アメリカのテレビドラマ『ヴァンパイア・ダイアリーズ』の大ファンで、自身を本物の吸血鬼でドラマヒロインのエレナ・ギルバートだと信じ込んでしまった22歳の女性に、懲役2年半の判決が下される事件がロシアで起きていた。
事件は今年2月、ロシア・ノヴォシビルスク市で起きていた。超常現象がテーマのゲーム及びテレビドラマの大ファンだという22歳のエカテリーナ・チルスカヤは今回の被害者となった男性とSNSを通じて知り合った。オンライン上で仲良くなった二人は、直接会いデートをすることに。そして報道によれば、男性は帰り際に「一杯飲んでいかないか」とエカテリーナを自宅に誘ったのだという。エカテリーナはそれに同意し、よくあることだが二人はそのまま一晩を共にしたのだ。
ところが、翌朝事態は一変。後に男性が警察に語ったところによると、翌朝隣にいたのは、昨晩一緒に過ごしたはずの女性とは全くの別人かと思えるほど凶暴な、血に飢えた吸血鬼女だったのだ。
男性によれば、エカテリーナは朝青白い顔して起きてきて自分は吸血鬼なのだと突然カミングアウト。だがそういった超常現象を全く信じていなかった男性はとんでもない女を連れ込んでしまったと、エカテリーナに部屋を出ていくよう命じたのだそうだ。
ところが、その後男性がバスルームへ行こうとしたその瞬間、突然エカテリーナがナイフを持って男性を刺そうとしたのだ!衝撃を受けた男性は何とか彼女の腕を掴み、ナイフを振り落としたのだが、エカテリーナはすぐに別のナイフを掴み再度襲い掛かってきた。今度は胸元にナイフが刺さり、男性は命からがら近所の家に助けを求めに走ったのだという。
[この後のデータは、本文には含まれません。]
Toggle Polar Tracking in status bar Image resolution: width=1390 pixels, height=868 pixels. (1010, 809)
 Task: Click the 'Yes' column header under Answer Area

幸運にも近所の人たちがすぐに男性の救出と、エカテリーナの確保、そして別の人が警察を呼んで事件は収束。警察の発表ではエカテリーナは事情聴取をされると平然と自分はテレビドラマ『ヴァンパイア・ダイアリーズ』のエレナ・ギルバートで、天敵であるオオカミ男を殺そうとしただけだと答えたそうだ。
その後の精神鑑定でエカテリーナはいたって正常であることが判明。懲役2年半を言い渡され、さらに男性に対して精神的・身体的苦痛への賠償金として$5,000の支払いが命じられた。
被害者の男性に命の別状はなかったが、精神的にはいまだ立ち直っていないという。
男性は事件のショックで職を失うことになり、今でもインターネット上で出会ってしまった「吸血鬼」の悪夢を見ると心理カウンセラーに訴えているとのことだ。